Task input:
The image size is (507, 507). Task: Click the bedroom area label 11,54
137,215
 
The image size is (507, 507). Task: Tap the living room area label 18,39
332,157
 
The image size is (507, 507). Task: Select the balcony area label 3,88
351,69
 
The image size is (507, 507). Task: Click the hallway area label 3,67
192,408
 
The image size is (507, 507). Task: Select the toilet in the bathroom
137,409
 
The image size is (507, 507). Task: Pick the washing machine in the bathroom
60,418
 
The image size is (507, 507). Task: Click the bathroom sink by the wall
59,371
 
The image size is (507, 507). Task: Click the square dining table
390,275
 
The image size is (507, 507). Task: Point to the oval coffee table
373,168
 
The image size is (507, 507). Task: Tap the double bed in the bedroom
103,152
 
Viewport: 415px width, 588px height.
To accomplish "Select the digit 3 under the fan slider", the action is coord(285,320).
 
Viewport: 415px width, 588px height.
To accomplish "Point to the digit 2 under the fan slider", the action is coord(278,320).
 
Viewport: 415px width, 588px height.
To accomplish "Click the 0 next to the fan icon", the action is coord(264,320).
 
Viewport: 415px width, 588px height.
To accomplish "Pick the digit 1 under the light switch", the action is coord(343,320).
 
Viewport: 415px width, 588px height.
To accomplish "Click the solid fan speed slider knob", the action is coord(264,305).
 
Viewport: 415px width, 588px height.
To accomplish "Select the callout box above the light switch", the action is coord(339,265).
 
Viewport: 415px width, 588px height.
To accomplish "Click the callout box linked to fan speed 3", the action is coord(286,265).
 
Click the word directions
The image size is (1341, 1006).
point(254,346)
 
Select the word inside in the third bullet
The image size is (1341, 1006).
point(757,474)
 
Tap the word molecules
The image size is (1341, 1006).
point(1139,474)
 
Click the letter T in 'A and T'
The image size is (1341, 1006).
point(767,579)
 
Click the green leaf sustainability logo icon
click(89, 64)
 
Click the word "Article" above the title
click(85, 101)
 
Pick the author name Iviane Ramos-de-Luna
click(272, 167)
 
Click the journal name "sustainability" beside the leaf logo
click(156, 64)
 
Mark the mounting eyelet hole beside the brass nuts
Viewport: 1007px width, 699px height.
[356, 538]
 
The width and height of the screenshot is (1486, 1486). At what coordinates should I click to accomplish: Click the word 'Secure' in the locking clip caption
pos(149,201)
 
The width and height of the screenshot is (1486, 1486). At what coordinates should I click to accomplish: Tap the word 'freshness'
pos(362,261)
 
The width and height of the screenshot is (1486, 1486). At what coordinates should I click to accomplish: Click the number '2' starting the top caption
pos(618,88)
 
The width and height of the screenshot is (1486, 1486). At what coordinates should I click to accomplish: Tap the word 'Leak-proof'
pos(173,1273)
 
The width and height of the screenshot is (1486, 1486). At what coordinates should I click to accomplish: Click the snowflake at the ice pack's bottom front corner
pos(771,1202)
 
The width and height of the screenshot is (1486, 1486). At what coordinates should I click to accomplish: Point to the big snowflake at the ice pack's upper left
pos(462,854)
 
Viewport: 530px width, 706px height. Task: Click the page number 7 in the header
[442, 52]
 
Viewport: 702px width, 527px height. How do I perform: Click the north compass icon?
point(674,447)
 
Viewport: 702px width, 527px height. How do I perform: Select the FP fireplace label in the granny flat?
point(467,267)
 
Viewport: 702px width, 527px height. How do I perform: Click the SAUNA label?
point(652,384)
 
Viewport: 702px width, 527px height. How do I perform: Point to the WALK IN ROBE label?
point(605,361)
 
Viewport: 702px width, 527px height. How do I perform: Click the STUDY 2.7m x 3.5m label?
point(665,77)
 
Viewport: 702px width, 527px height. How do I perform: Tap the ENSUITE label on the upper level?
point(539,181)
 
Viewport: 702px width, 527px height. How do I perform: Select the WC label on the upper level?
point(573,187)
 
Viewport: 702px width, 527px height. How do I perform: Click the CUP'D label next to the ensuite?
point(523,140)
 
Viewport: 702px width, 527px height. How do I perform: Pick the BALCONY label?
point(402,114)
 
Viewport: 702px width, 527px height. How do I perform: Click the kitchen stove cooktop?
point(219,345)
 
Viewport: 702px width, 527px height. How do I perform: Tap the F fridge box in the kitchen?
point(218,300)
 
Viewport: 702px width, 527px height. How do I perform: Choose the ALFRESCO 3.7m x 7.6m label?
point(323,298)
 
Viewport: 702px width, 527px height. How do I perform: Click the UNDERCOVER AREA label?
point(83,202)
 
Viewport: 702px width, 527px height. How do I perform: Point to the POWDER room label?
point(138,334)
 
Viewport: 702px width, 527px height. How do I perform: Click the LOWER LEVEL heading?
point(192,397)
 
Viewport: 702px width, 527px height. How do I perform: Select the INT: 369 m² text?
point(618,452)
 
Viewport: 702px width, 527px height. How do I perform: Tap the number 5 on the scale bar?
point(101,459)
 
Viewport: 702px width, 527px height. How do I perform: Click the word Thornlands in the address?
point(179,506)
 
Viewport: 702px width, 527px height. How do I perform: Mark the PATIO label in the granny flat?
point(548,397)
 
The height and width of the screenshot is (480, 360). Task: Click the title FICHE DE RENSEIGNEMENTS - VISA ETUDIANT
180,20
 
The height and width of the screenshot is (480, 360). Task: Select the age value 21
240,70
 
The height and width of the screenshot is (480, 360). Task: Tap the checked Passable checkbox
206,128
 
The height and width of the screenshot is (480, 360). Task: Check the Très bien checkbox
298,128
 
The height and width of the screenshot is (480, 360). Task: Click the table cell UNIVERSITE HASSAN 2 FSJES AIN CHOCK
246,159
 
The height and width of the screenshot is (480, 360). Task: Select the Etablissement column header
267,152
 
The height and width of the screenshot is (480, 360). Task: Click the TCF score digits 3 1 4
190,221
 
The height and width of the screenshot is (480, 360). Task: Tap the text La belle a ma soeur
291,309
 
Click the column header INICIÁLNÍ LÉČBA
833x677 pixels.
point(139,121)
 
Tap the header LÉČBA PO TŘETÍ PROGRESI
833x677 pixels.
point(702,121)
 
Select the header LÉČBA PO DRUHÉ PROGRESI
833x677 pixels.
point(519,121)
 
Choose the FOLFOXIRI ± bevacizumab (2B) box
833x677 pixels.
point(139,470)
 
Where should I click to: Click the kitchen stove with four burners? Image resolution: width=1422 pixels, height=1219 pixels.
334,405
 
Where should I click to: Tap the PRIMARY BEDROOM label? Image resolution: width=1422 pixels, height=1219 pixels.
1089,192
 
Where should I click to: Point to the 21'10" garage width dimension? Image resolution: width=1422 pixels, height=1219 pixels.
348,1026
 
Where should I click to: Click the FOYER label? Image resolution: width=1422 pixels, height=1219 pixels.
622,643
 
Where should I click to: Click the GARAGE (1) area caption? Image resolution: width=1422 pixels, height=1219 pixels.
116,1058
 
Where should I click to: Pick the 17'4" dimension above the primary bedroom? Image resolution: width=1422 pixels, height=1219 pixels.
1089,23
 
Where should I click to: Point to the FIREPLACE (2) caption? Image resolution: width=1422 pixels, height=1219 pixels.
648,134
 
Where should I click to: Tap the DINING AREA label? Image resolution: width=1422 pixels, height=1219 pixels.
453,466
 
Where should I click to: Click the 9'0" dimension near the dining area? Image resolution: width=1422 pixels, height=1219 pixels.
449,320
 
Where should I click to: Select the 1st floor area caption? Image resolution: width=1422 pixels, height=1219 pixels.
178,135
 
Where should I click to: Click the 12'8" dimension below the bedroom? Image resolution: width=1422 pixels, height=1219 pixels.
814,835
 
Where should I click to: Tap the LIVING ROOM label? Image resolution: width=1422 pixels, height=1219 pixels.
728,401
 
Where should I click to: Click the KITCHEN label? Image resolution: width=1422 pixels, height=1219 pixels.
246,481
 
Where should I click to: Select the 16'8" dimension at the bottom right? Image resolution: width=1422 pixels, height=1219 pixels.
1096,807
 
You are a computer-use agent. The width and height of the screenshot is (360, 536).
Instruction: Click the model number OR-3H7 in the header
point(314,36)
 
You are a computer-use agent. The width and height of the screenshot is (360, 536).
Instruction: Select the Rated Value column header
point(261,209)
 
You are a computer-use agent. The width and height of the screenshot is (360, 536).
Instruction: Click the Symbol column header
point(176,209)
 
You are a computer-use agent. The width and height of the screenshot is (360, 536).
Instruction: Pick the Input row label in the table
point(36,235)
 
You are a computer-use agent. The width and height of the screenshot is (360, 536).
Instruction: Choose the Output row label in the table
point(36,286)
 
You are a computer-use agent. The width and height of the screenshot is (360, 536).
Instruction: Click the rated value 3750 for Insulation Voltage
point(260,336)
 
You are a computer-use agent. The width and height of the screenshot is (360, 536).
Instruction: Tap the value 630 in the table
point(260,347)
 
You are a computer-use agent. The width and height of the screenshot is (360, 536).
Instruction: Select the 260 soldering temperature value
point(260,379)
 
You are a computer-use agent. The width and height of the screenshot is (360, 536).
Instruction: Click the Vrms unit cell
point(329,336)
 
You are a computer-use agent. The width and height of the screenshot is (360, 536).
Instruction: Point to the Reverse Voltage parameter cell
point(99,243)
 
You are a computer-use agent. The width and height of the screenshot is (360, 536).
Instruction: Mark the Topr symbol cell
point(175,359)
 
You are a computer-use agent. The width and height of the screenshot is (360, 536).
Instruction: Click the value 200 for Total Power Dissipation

Goal: Turn the lines from the one containing "POWDER room label?" through the one containing "point(101,459)", inclusive, into a numbered list, leaving out blank lines. Include no other items.

Full answer:
1. Viewport: 702px width, 527px height. How do I perform: Point to the POWDER room label?
2. point(138,334)
3. Viewport: 702px width, 527px height. How do I perform: Click the LOWER LEVEL heading?
4. point(192,397)
5. Viewport: 702px width, 527px height. How do I perform: Select the INT: 369 m² text?
6. point(618,452)
7. Viewport: 702px width, 527px height. How do I perform: Tap the number 5 on the scale bar?
8. point(101,459)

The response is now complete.